Speakers at the protest included Faith Gemmill of Arctic Village in Alaska — she works with the group Resisting Environmental Destruction on Indigenous Lands — and Clayton Thomas-Muller of the Canadian-based Indigenous Tar Sands Campaign.
FAITH GEMMILL: We’re here today to send a message to the US government that no longer can their energy policy and their unsustainable development practices threaten the future of indigenous peoples. This is what’s happening in America. All these indigenous communities are under threat by fossil fuel extraction and the fossil fuel issues that affect us, the energy issues.
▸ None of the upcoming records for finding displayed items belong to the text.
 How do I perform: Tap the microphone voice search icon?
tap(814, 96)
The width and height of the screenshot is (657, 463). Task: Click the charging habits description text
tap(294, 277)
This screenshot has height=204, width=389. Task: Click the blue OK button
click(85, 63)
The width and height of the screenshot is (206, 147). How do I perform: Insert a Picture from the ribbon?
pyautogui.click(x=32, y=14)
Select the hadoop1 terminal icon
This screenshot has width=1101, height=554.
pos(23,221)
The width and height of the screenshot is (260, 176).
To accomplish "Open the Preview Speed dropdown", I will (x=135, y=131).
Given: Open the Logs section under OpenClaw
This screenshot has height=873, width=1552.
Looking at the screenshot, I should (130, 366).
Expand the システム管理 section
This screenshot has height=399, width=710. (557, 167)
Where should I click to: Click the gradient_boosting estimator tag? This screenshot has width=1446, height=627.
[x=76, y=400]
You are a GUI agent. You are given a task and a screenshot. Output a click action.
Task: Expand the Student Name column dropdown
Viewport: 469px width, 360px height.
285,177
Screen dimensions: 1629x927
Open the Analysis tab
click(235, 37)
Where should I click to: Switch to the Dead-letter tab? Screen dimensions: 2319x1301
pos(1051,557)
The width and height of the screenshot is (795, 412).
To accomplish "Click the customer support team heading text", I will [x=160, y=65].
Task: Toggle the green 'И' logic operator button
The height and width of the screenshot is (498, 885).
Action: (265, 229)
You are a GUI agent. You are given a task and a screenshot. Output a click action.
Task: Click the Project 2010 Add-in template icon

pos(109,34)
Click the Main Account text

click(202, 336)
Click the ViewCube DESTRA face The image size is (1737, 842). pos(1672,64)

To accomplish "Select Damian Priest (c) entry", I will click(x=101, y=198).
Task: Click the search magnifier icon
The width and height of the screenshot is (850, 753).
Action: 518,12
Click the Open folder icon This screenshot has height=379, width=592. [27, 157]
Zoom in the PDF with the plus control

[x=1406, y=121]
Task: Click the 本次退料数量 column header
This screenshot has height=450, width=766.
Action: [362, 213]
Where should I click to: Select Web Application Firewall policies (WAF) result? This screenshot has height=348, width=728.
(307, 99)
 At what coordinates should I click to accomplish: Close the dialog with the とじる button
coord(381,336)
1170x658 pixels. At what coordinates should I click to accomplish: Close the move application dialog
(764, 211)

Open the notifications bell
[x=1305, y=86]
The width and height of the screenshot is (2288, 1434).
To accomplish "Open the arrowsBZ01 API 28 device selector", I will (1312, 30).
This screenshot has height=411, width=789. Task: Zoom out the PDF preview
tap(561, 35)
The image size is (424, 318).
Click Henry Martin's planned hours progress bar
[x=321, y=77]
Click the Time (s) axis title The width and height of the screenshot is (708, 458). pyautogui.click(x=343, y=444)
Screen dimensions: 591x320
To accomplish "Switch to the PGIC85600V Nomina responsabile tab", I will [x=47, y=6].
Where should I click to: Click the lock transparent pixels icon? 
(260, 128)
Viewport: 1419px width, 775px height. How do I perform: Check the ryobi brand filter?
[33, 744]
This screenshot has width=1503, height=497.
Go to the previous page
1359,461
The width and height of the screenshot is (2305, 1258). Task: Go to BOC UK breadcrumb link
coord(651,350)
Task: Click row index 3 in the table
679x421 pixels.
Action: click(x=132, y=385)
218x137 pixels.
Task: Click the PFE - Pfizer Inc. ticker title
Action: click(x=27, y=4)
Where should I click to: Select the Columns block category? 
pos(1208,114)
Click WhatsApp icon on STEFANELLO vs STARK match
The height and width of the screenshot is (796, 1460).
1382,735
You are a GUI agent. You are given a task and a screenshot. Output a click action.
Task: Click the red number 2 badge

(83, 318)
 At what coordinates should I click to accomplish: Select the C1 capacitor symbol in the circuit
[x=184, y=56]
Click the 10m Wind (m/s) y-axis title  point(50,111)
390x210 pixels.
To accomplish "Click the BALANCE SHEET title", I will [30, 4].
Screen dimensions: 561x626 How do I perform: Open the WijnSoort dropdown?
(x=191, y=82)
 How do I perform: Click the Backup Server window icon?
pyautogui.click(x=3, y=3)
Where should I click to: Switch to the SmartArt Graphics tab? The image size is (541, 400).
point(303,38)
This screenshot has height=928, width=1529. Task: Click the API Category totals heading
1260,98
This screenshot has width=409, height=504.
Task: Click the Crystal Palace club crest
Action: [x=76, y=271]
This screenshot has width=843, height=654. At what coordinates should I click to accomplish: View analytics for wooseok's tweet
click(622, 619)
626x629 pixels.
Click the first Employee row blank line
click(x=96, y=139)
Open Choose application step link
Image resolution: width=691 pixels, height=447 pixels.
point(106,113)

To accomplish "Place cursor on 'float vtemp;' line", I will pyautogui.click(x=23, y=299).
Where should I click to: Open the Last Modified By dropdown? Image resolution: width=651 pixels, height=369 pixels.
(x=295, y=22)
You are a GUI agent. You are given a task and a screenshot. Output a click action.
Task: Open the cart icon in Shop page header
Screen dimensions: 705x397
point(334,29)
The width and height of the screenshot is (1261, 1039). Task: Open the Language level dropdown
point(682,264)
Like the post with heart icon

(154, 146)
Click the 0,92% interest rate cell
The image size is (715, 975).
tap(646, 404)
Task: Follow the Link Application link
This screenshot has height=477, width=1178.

Alaska is ground zero for US energy policy. Many of our indigenous homelands, our ancestral territories, are under threat, and it threatens the very existence of our communities. We live a subsistence way of life that’s very, very much connected to our homelands. And for us to live that way of life, our homelands have to be intact.
CLAYTON THOMAS-MULLER: You know, today President Obama accepts his Nobel Peace Prize, when we all know that it’s just representing such immense hypocrisy, with calling out 30,000 US troops to continue to go into Afghanistan and oppress peoples in the Middle East.
The administration continues to oppress indigenous peoples and racialize communities in the United States and in Canada through their energy and climate policies. So we’re here in Copenhagen at the United Nations international climate negotiations to call out the US government and their little bully brother, the Darth Vader of Copenhagen, the Canadian government, in their ridiculous and oppressive energy policies and to say we want a just and clean future, a new economic paradigm that doesn’t sacrifice our communities at the altar of irresponsible policies for the economic benefit of the select few who pull the political strings.
AMY GOODMAN: The indigenous activists then delivered their letter to the US embassy in Copenhagen.
INDIGENOUS ACTIVIST: ...the United States respect the rights of indigenous peoples and that they endorse the Declaration on the Rights of Indigenous Peoples.
TERENCE McCULLEY: As you know, the United States has a very large delegation here at COP15. The United States is committed to active participation in this dialogue. I have a Cherokee background myself, and it’s an honor for me to accept your statement, which I will ensure gets to the ambassador.
AMY GOODMAN: Indigenous leaders delivering a letter to the US embassy in Copenhagen. They delivered it to Terence McCulley, the chargé d’affaires of the embassy.